Could you write out, exactly, every line from the top of the data through the line holding "Task: Select the"? Omit the pictures.

### Records from a data collection
+ + + + +

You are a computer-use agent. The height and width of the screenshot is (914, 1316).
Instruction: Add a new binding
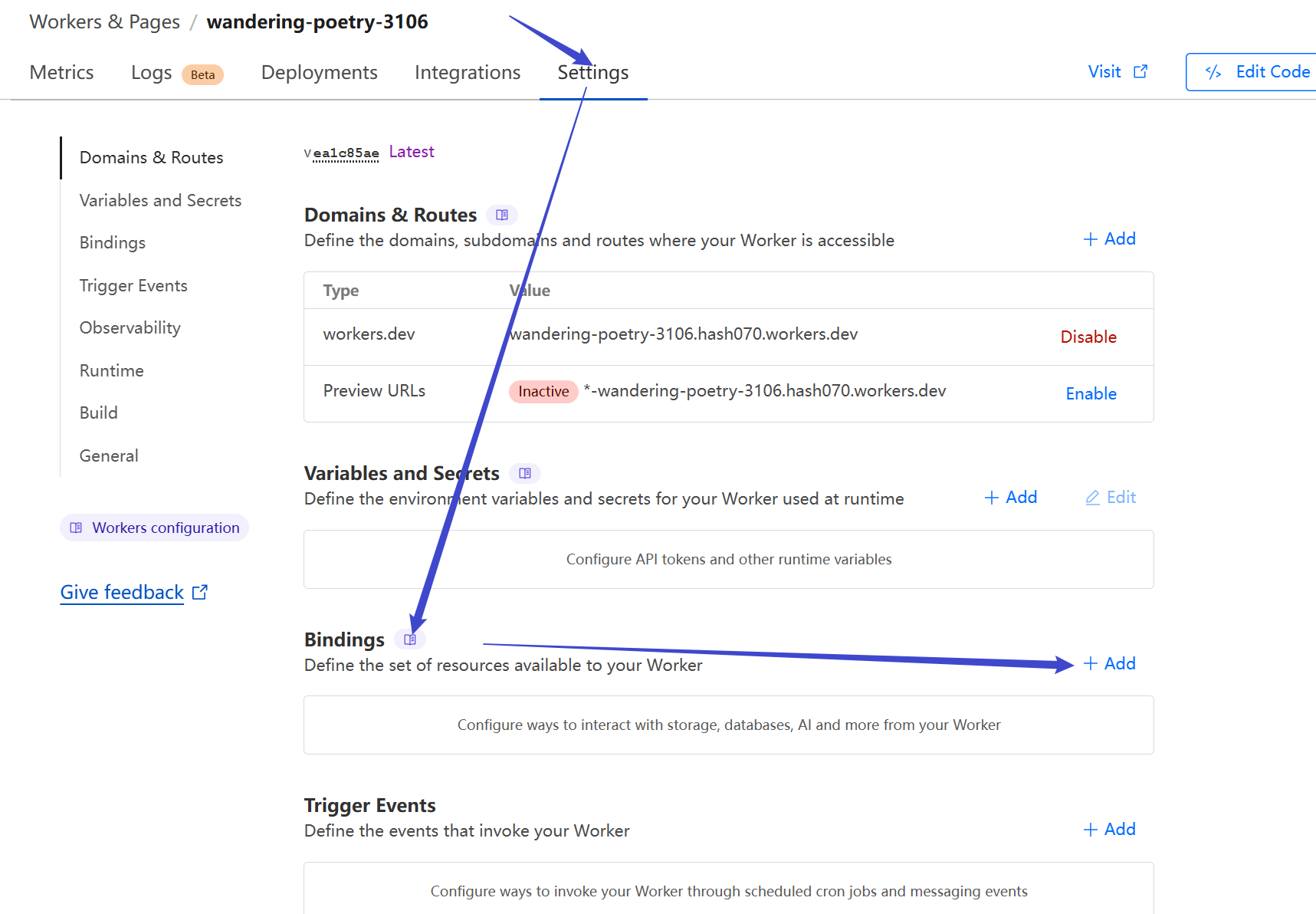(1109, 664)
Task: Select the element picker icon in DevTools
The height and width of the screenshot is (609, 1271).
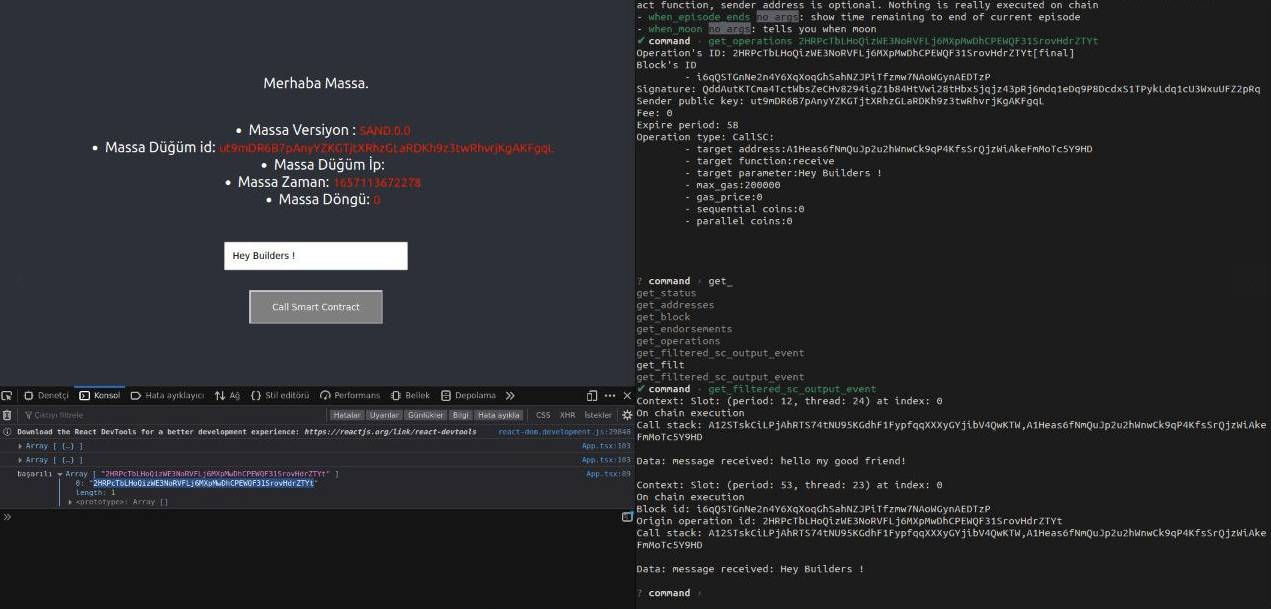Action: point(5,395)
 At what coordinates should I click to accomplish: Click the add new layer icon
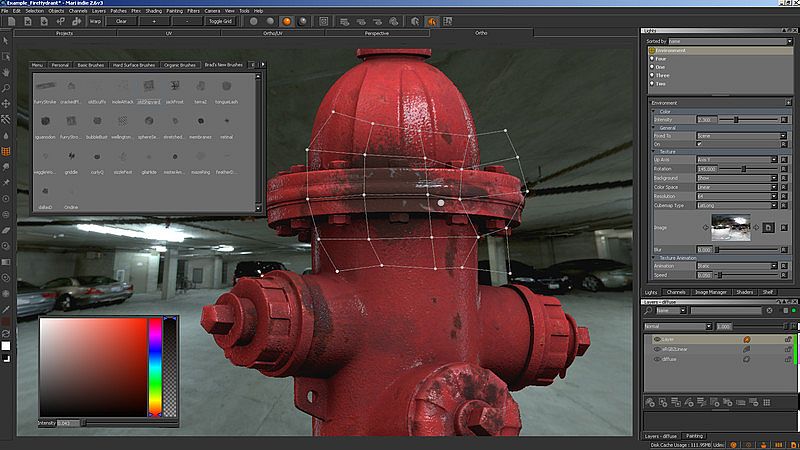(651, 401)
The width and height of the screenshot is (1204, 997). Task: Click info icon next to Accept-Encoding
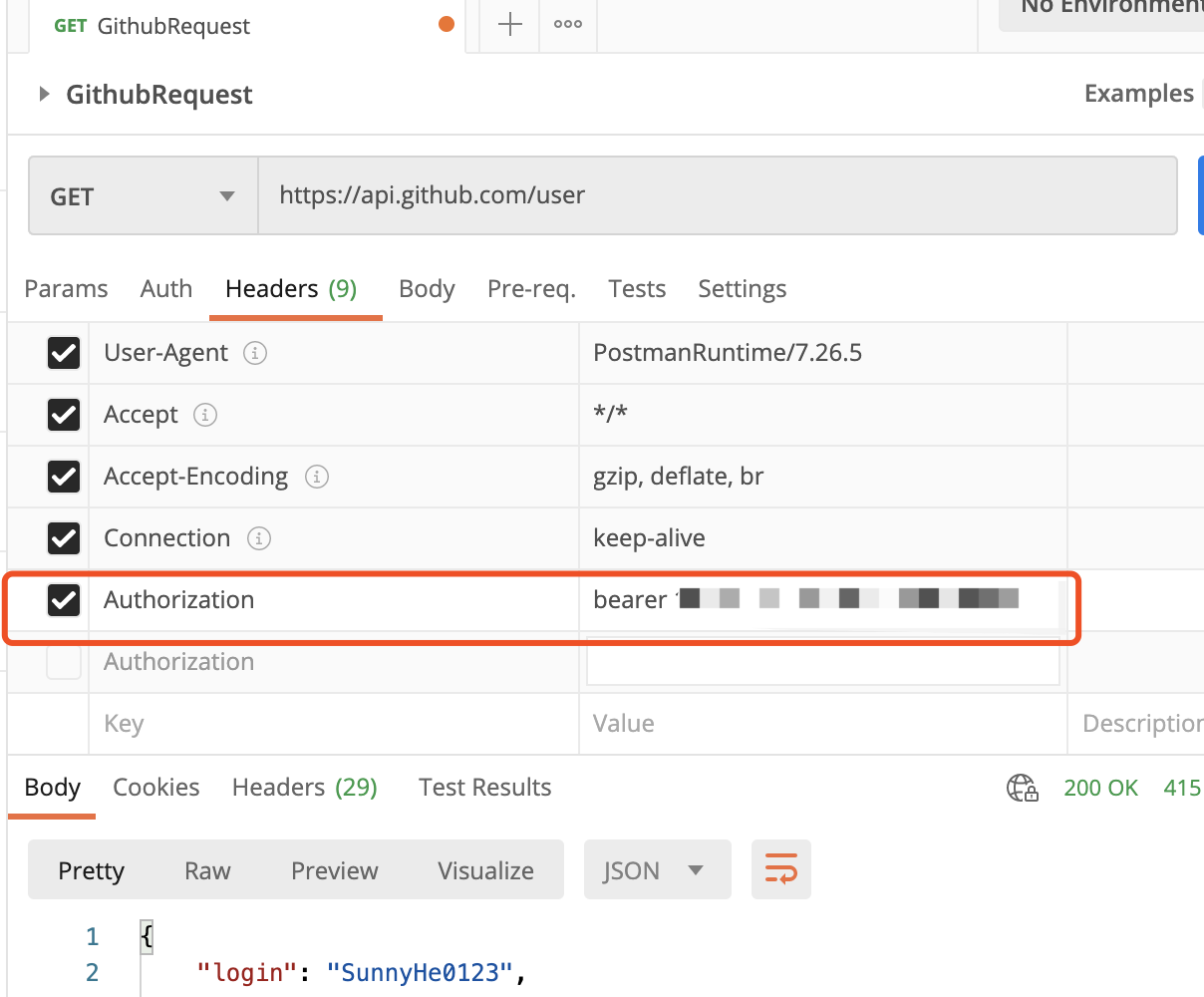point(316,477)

+ + + + +

### Your solution
You are a computer-use agent. The height and width of the screenshot is (914, 1316).
Instruction: Add a new binding
(1109, 664)
Task: Select the element picker icon in DevTools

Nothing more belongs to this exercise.